Dre’s Nile Valley endeavor has come a long way from the school basement where it started. The property where it now sits was largely abandoned and primarily owned by the city’s land bank and a non-for-profit. As Dre worked with those entities to acquire the property, he began to fix up the land. His efforts got some publicity in the local news, which generated a buzz. Around this same time, I was involved in a leadership program with the Kansas City chapter of the AIA, Pillars. I was fascinated with Dre’s story and reached out to him to see if our program could do a charrette that could provide him with concepts for Nile Valley. We spent a half day touring the property and working with him, creating a handful of sketches. Dre was like, ‘This is great! Can you do some more?’ So I brought it up to Chris DeVolder and Amy Chase of the HOK leadership team here in Kansas City.
And what was the reaction from the Kansas City team?
They were a little skeptical at first. Designing farms that operate on poopy fish water is not exactly an established HOK practice area or market. Not to mention, hardly anyone even knew what aquaponics was. But they quickly realized the many layers of this project, especially when it comes to sustainability and community. So we agreed to provide some pro-bono renderings and designs that might help Dre and his vision to expand the farm. And since we’ve become involved, we’re now exploring how this type of sustainable food production could be part of other project types, such as stadiums, mixed-use developments, healthcare facilities, airport terminals and commercial office spaces as a way to provide people with access to fresh food.
Tell us about your plan for Nile Valley. Did you have to study up on agricultural design beforehand?
The concept of aquaponics was not completely foreign to me or my HOK colleagues on the project—Jake Baker and JJ Nicolas. We all graduated from the Kansas State architecture program, where we studied aquaponics as part of our environmental systems class. What I hadn’t seen before was an aquaponics system like what is used in a greenhouse on the scale that Nile Valley does it. And I have to say, what he’s done with limited resources and support is amazing. They’ve dug three trenches (much of it by hand!) that are 100 feet long and deep enough—6 feet—that they provide geothermal warmth in the winter. His greenhouses are made of plastic tarps that, in colder months, he covers with a transparent black cover to capture solar heat gain and keep the indoor temperature a balmy 60 to 80 degrees Fahrenheit. Our design opens up the site, making it transparent and welcoming to the community. We want it to be a place where people can hold events and where kids can come and learn about farming and food. It proposes new, permanent greenhouses, additional community grow beds and repurposing the shipping container presently on-site into a market and store. We envision that the expansion could double the amount of food currently grown on the site and ensure it remains a beacon for sustainable living in a neighborhood most in need.

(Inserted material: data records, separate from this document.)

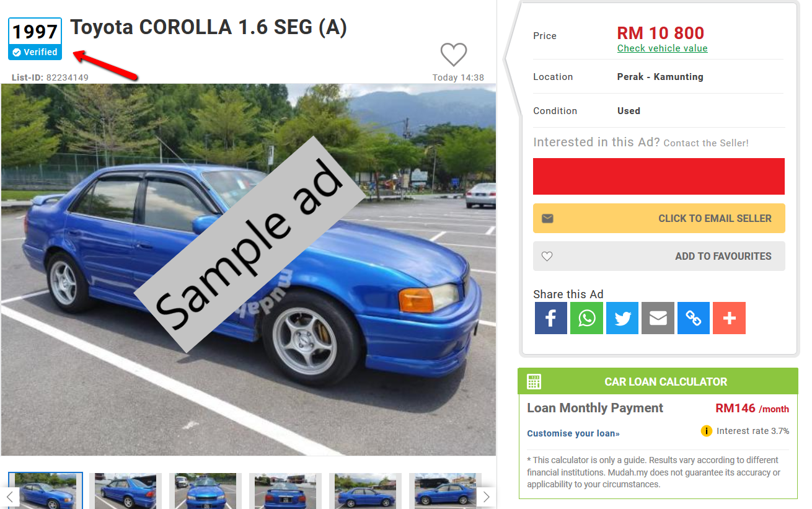The width and height of the screenshot is (812, 509).
Task: Click the ADD TO FAVOURITES button
Action: [659, 256]
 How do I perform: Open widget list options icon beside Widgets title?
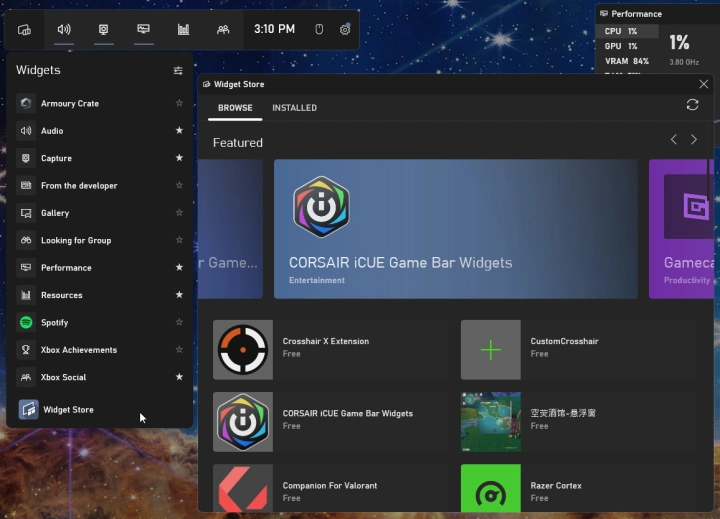click(178, 71)
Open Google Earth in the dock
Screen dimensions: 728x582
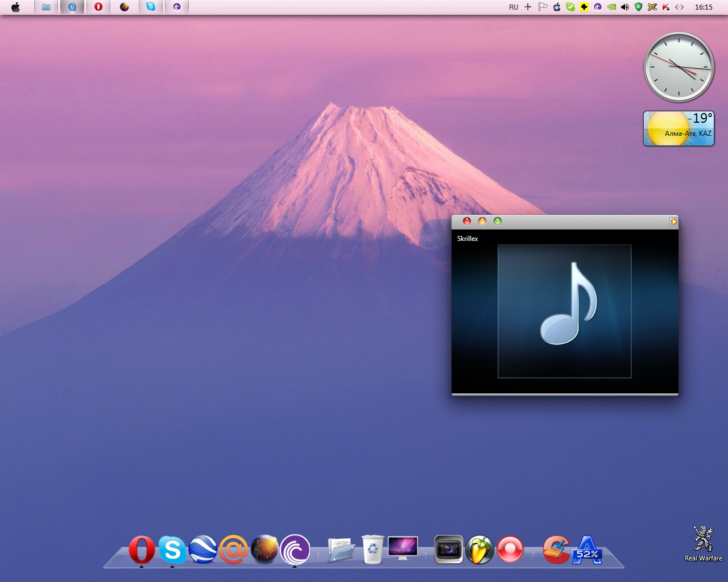tap(203, 550)
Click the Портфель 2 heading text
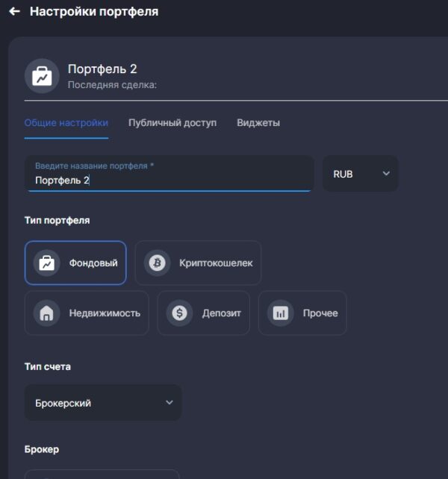Image resolution: width=448 pixels, height=479 pixels. click(102, 69)
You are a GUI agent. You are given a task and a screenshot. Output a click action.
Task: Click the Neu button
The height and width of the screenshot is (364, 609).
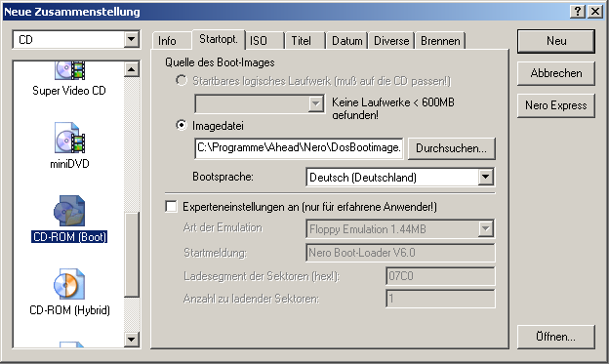(555, 41)
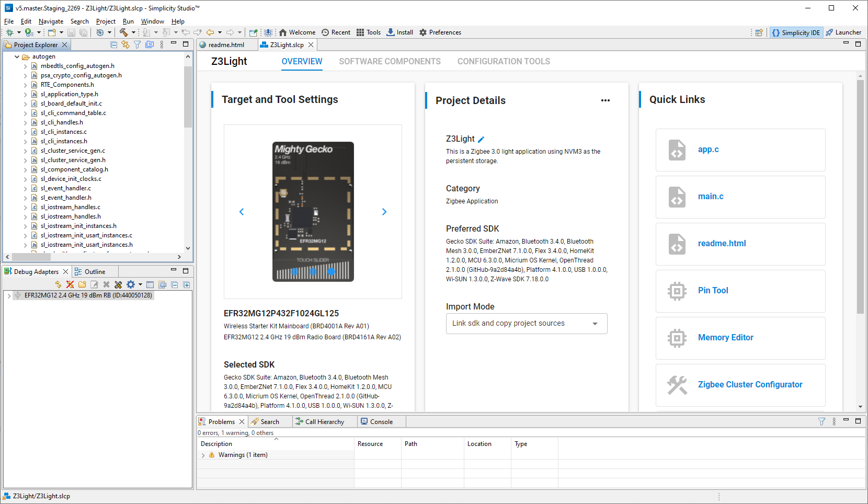Image resolution: width=868 pixels, height=504 pixels.
Task: Toggle Link with Editor in Project Explorer
Action: (x=125, y=45)
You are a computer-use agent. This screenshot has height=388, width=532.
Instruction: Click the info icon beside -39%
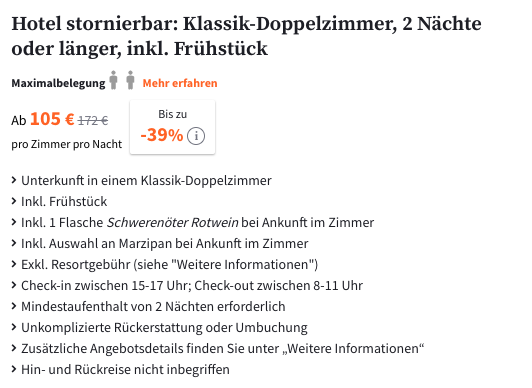196,136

What’s next for Nile Valley Aquaponics?
Dre and Nile Valley are in the middle of a capital campaign for the expansion, with two parallel organizational entities being formed. One would maintain non-profit community outreach and educational programming and another would make the food production a for-profit entity. This would allow them to accept both investor and philanthropic capital as well as grants and alternative funding.